UNITED STATES
SECURITIES AND EXCHANGE COMMISSION
Washington, D.C. 20549

FORM 8-K

CURRENT REPORT
Pursuant to Section 13 or 15(d) of the
Securities Exchange Act of 1934

Date of Report (Date of earliest event reported): February 1, 2021

KKR & CO. INC.
(Exact name of registrant as specified in its charter)

Commission File Number: 001-34820

Delaware
26-0426107
(State or other jurisdiction
of incorporation)
(IRS Employer
Identification No.)

30 Hudson Yards
New York, New York 10001
Telephone: (212) 750-8300
(Address, zip code, and telephone number, including
area code, of registrant’s principal executive office.)

9 West 57th Street, Suite 4200
New York, New York 10019
(Former name or former address, if changed since last report)

Check the appropriate box below if the Form 8-K filing is intended to simultaneously satisfy the filing obligation of the registrant under any of the following provisions (see General Instruction A.2. below):


Written communications pursuant to Rule 425 under the Securities Act (17 CFR 230.425)


Soliciting material pursuant to Rule 14a-12 under the Exchange Act (17 CFR 240.14a-12)


Pre-commencement communications pursuant to Rule 14d-2(b) under the Exchange Act (17 CFR 240.14d-2(b))


Pre-commencement communications pursuant to Rule 13e-4(c) under the Exchange Act (17 CFR 240.13e-4(c))

Securities registered pursuant to Section 12(b) of the Act:

Title of each class
Trading symbol(s)
Name of each exchange on which registered
Common Stock
KKR
New York Stock Exchange
6.75% Series A Preferred Stock
KKR PR A
New York Stock Exchange
6.50% Series B Preferred Stock
KKR PR B
New York Stock Exchange
6.00% Series C Mandatory Convertible Preferred Stock
KKR PR C
New York Stock Exchange

Indicate by check mark whether the registrant is an emerging growth company as defined in Rule 405 of the Securities Act of 1933 (§230.405 of this chapter) or Rule 12b-2 of the Securities Exchange Act of 1934 (§240.12b-2 of this chapter).


Emerging growth company

If an emerging growth company, indicate by check mark if the registrant has elected not to use the extended transition period for complying with any new or revised financial accounting standards provided pursuant to Section 13(a) of the Exchange Act.


Item 2.01
Completion of Acquisition or Disposition of Assets

On February 1, 2021, KKR & Co.
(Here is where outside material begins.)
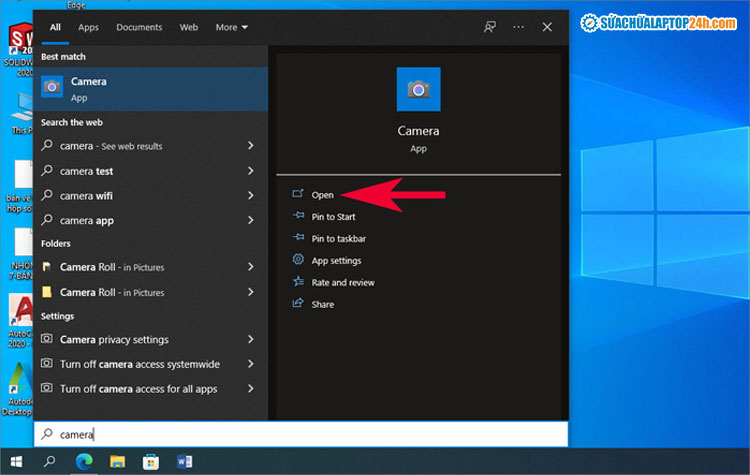
Task: Click the Microsoft Edge taskbar icon
Action: click(84, 462)
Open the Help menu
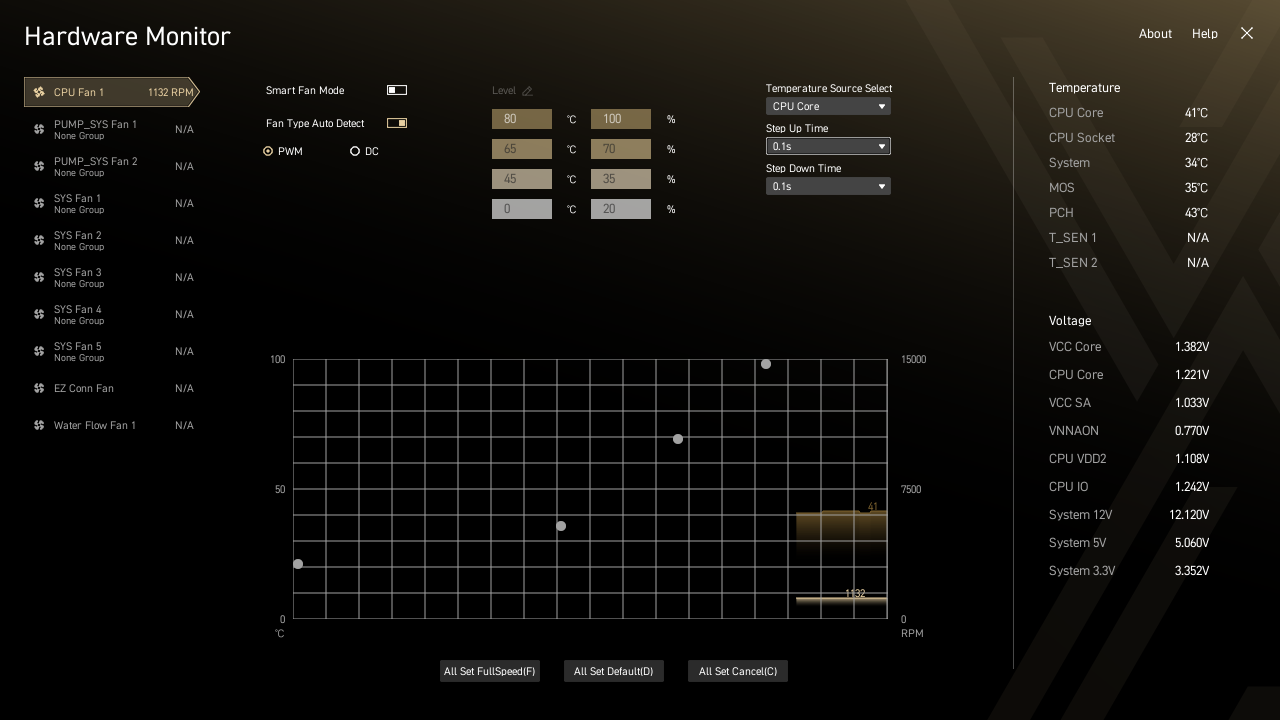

Inc. (together with its subsidiaries, “KKR”) completed the acquisition of Global Atlantic Financial Group Limited (“Global Atlantic”) by Magnolia Parent LLC (“Parent”), a KKR subsidiary, as contemplated by the Agreement and Plan of Merger, dated July 7, 2020 (as amended, the “Merger Agreement”), by and among Global Atlantic, Global Atlantic Financial Life Limited (“GA Life”), Parent, Magnolia Merger Sub Limited (“Merger Sub”), LAMC LP, and Goldman Sachs & Co. LLC, solely in its capacity as the Equity Representative. The total purchase price for the transaction was $4.7 billion, subject to certain post-closing purchase price adjustments as provided in the Merger Agreement.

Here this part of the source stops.